Sunday, December 4, 2011

Understanding normal forms

Normal forms or normalization was very hard for me understand until I came across a webpage and everything became quite clear for me. The plus point about this webpage was the way it explained the normal forms. The explanation does not use relational algebra or functional dependencies to understand normal forms.
1st Normal Form:
1st normal Form deals with the shape of a Record Type. 
Under first normal form, all occurrences of 
record type must contain the same number of fields.

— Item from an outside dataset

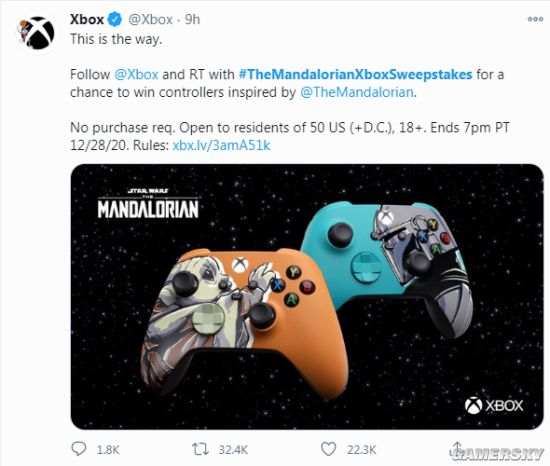Image resolution: width=550 pixels, height=466 pixels.
Task: Open the Mandalorian controllers image
Action: pos(307,297)
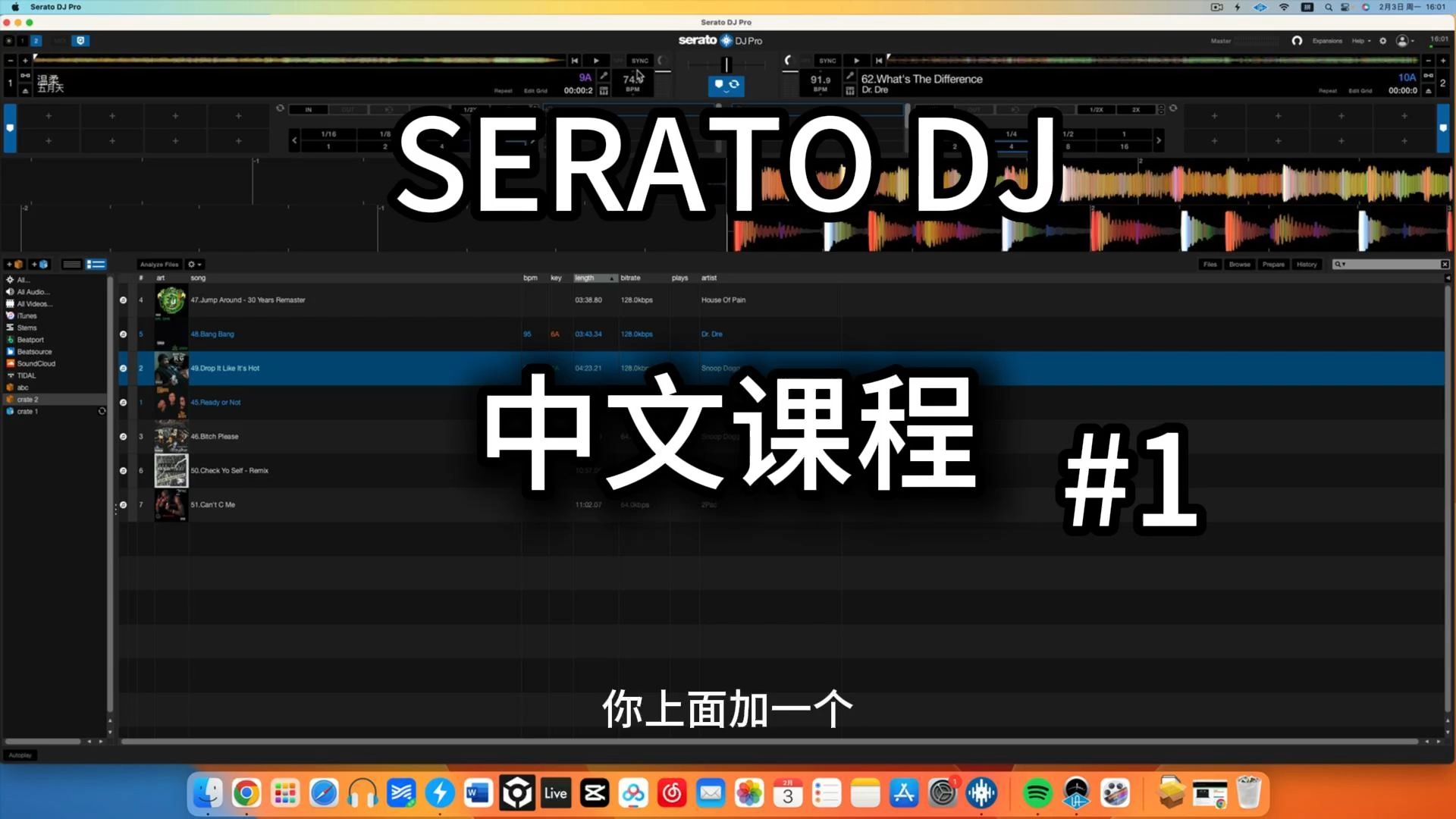Eject track from left deck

First normal form excludes variable repeating fields and groups.

2nd Normal Form:

Second normal form is violated when a non-key field is a fact about a subset of a key.
It is only relevant when the key is composite, i.e., consists of several fields.

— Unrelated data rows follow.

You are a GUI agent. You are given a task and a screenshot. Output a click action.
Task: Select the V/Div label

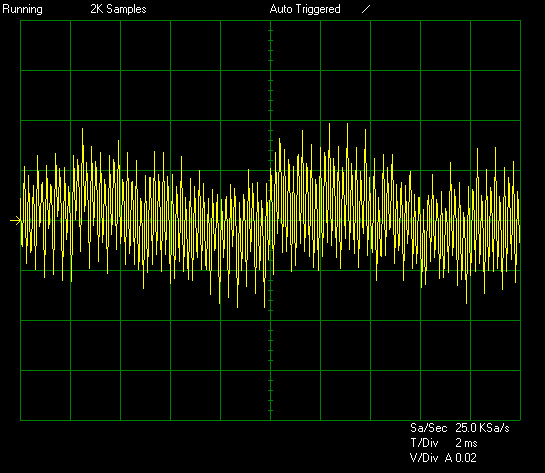tap(424, 458)
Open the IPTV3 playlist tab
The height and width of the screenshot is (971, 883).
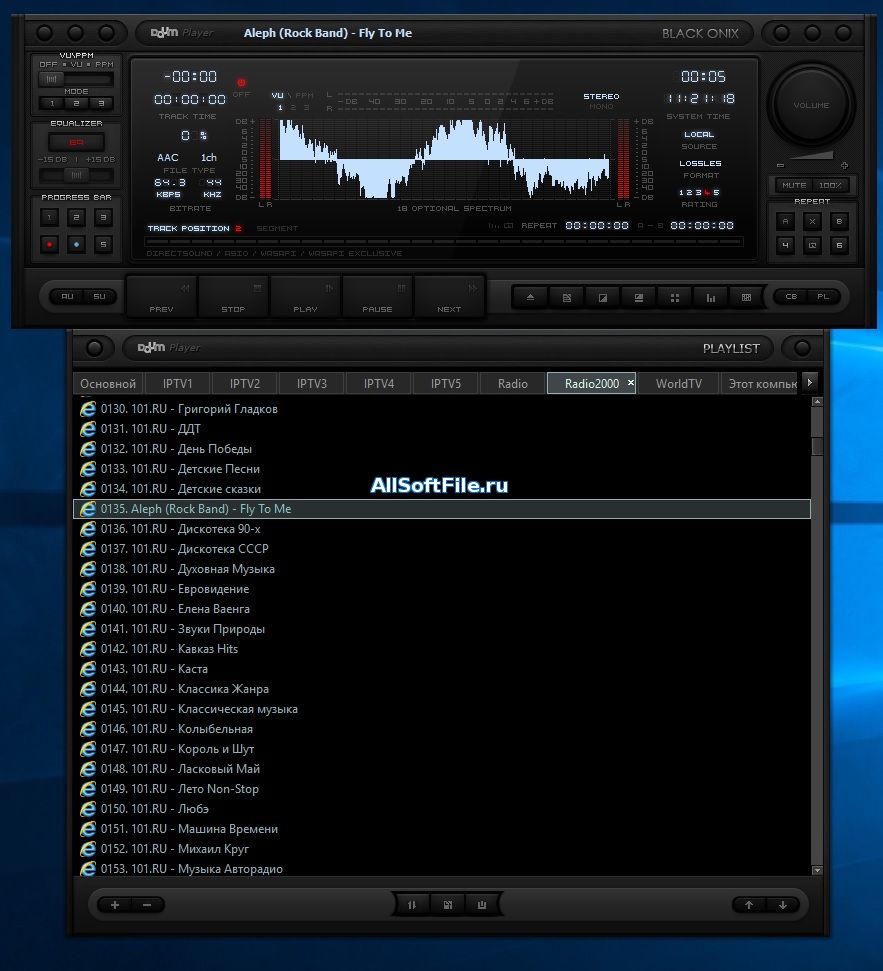click(311, 383)
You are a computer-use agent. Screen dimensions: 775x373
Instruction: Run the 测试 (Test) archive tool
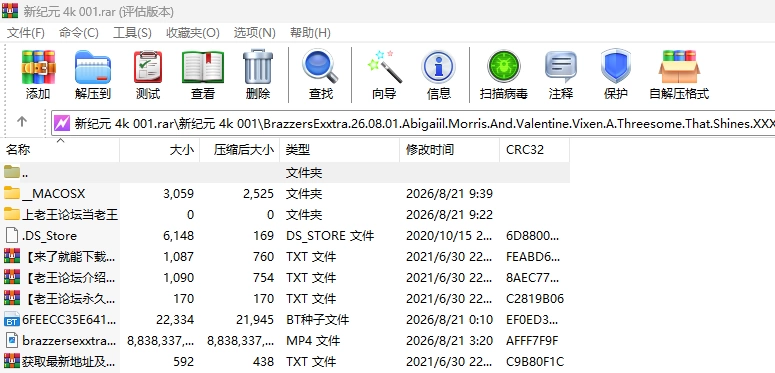pyautogui.click(x=148, y=74)
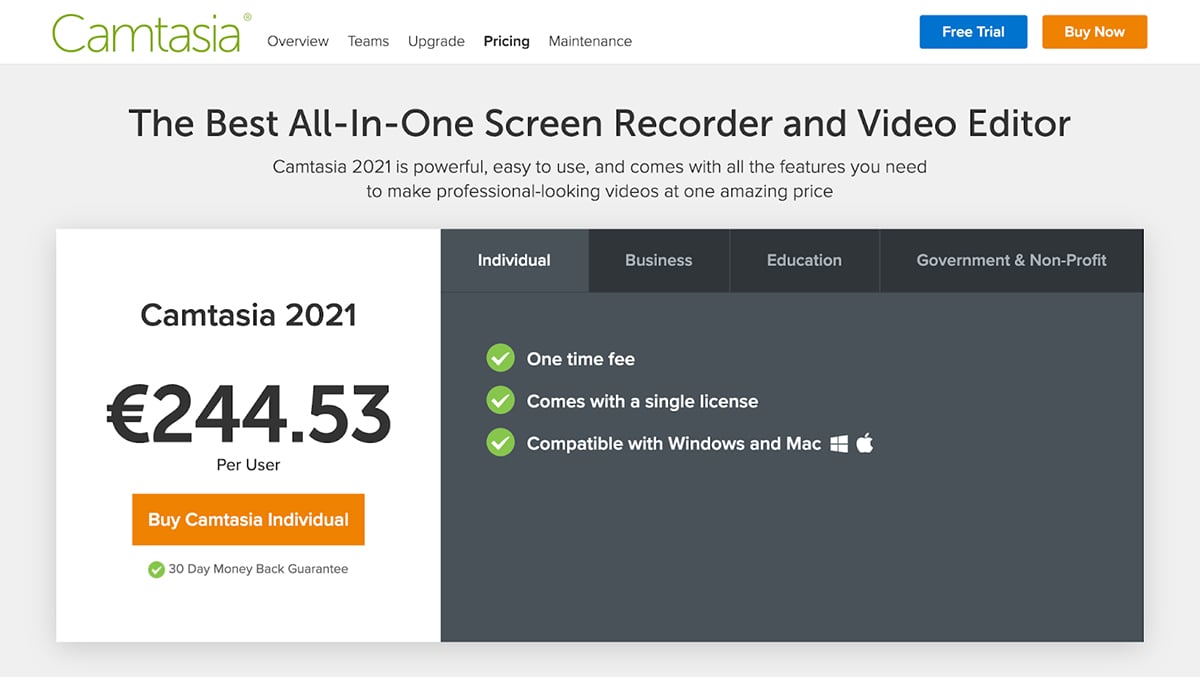
Task: Select the Education pricing tab
Action: (804, 260)
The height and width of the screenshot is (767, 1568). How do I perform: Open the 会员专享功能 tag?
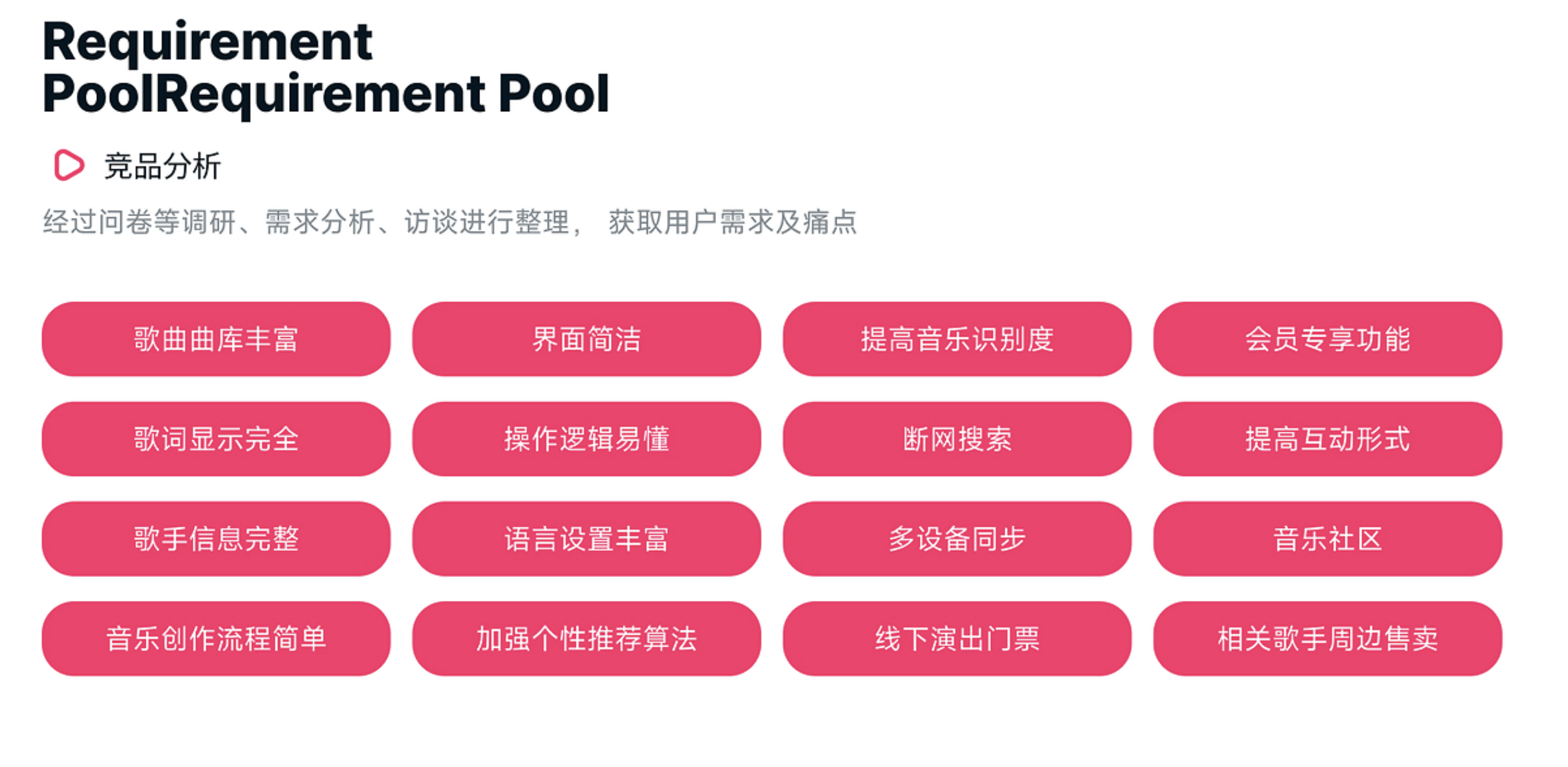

Consider the following inventory record:
R(Part, Wherehouse,Qty,Wherehouse-Address)
Here the key is Part-Wherehouse fields together but Wherehouse-Address is fact about Wherehouse only. So it violates the 2nd Normal form.
The decomposition should be:
R1(Part,Wherehouse,Qty)    and      R2( Wherehouse,Wherehouse-Address)
The problems here were:
The warehouse address is repeated in every record that refers to a part stored in that warehouse.
If the address of the warehouse changes, every record referring to a part stored in that warehouse must be updated.
Because of the redundancy, the data might become inconsistent, with different records showing different addresses for the same warehouse.
If at some point in time there are no parts stored in the warehouse, there may be no record in which to keep the warehouse's address.


3rd Normal Form:

Third normal form is violated when a non-key field is a fact about another non-key field.
Example:
R(Employee,Department,Location)
Here the key is Employee. But Location is for the Department(Another non key). So it violates 3rd Normal Form.
Decomposition:
R1(Employee,Department)     and R2(Employee,Location)


The problems here were:
The department's location is repeated in the record of every employee assigned to that department if department location changes, every such record must be updated.
Because of the redundancy, the data might become inconsistent, with different records showing different locations for the same department.
If a department has no employees, there may be no record in which to keep the department's location.


To summarize, a record is in second and third normal forms if every field is either part of the key or provides a (single-valued) fact about exactly the whole key and nothing else.